Quietly charismatic newcomer Chiwetel Ejiofor stars as Nigerian fugitive Okwe, an ex-doctor who drives a cab by day and works as a hotel receptionist by night. During one night shift, he discovers a recently extracted human heart up the U-bend of a toilet. His supervisor, the appropriately named Sneaky (Sergi Lopez), seems more interested in exploiting Okwe's background than addressing his discovery, while Okwe's relationship with Turkish flatmate Senay (Amelie's Audrey Tautou) complicates matters further as Immigration Control closes in.
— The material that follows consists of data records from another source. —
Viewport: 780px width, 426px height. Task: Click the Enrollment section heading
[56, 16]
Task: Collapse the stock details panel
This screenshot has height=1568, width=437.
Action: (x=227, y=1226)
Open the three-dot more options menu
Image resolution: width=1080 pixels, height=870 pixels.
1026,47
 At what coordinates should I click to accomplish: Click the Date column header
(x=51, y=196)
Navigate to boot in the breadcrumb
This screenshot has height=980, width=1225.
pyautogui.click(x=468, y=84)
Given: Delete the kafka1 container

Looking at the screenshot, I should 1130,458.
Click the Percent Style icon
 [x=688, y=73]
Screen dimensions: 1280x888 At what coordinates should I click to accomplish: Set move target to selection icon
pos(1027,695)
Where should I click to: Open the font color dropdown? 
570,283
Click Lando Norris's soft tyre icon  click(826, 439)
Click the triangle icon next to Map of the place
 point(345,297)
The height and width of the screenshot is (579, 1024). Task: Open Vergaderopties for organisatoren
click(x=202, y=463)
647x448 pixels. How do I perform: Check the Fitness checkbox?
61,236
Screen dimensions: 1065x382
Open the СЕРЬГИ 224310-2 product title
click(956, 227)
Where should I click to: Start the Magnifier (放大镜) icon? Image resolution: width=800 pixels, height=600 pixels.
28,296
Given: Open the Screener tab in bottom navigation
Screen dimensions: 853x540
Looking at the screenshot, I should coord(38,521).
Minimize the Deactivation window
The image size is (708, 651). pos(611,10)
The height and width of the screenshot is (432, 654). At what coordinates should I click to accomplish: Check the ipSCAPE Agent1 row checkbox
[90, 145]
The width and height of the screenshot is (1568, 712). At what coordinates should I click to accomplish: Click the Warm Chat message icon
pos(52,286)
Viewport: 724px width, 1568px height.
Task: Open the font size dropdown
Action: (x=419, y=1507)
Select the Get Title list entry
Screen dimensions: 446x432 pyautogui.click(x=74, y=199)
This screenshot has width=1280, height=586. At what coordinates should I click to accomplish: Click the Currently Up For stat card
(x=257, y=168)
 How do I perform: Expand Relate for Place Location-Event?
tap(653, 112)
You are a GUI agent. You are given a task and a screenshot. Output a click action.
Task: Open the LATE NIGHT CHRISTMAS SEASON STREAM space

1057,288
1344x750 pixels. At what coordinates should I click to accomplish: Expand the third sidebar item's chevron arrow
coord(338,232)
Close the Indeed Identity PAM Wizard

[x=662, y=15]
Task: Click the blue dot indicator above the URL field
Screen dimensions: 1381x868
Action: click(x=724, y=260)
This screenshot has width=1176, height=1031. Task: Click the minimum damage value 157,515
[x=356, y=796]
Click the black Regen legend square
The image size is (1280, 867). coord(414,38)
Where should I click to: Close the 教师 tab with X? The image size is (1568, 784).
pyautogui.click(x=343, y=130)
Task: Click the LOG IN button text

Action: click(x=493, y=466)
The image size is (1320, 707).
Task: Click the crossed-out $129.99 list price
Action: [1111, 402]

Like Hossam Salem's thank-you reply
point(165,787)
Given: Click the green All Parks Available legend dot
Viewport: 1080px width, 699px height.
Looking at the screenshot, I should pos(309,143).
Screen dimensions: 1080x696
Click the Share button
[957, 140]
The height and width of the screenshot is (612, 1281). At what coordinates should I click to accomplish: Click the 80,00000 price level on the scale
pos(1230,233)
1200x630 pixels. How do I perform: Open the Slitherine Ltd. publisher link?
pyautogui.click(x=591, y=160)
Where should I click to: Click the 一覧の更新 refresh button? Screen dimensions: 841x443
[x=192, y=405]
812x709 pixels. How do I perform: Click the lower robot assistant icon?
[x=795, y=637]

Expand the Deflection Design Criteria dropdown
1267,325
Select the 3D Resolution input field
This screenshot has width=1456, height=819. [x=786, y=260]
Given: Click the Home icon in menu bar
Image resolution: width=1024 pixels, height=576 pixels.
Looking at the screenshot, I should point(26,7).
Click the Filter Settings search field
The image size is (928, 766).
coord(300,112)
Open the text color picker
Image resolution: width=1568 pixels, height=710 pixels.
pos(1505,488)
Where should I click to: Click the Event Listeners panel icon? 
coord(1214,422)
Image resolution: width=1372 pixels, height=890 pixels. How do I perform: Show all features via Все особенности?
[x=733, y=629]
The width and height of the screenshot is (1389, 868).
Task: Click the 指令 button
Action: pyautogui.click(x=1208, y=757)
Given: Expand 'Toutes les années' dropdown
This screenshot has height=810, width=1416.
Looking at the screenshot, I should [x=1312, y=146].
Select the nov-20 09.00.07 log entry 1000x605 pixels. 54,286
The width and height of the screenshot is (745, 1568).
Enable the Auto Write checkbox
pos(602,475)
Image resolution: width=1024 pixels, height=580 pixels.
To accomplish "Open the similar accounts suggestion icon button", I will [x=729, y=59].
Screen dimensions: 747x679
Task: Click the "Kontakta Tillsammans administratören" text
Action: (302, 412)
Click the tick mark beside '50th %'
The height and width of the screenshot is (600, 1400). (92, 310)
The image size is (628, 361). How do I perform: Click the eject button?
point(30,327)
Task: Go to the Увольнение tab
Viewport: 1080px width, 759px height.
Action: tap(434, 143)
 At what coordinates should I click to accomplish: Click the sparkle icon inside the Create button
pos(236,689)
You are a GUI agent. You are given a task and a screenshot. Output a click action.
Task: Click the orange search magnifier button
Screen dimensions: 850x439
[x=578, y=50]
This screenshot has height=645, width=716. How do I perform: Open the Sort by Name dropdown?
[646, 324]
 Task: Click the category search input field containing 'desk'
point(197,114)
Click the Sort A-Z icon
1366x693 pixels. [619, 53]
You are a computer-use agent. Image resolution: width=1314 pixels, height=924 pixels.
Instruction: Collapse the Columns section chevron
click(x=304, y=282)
Less an exercise in social realism, more an intimate, low-key thriller, Dirty Pretty Things benefits greatly from its excellent, international cast. Tautou appears uncomfortable with her part at times, but should still be applauded for convincingly pulling off her first English-language role with a Turkish accent. The Spanish Lopez, meanwhile, is entertainingly sleazy, his smirking Sneaky an entirely different breed of antagonist from his last bad guy, the muted Harry in French hit Harry, He's Here To Help.
Unfortunately, Dirty Pretty Things' intriguing premise and strong performances are hindered by an occasionally sloppy script. Given the leads are such interesting, complex characters, it's a wonder why writer Steven Knight allowed his immigration officers to be foam-at-the-mouth baddies who gob and smash their way around Senay's flat. Or why he has Okwe deliver a clumsy, "this is what this film is about - - do you see?" - speech at a totally inappropriate moment. It's surprising, too, that Frears let such tension-mangling blips go. Luckily, though, they're not enough to ruin an otherwise taut drama.
Dirty Pretty Things admirably unveils a largely unseen London, using it as a backdrop for a gritty little thriller. Shame about the occasionally slovenly script, though.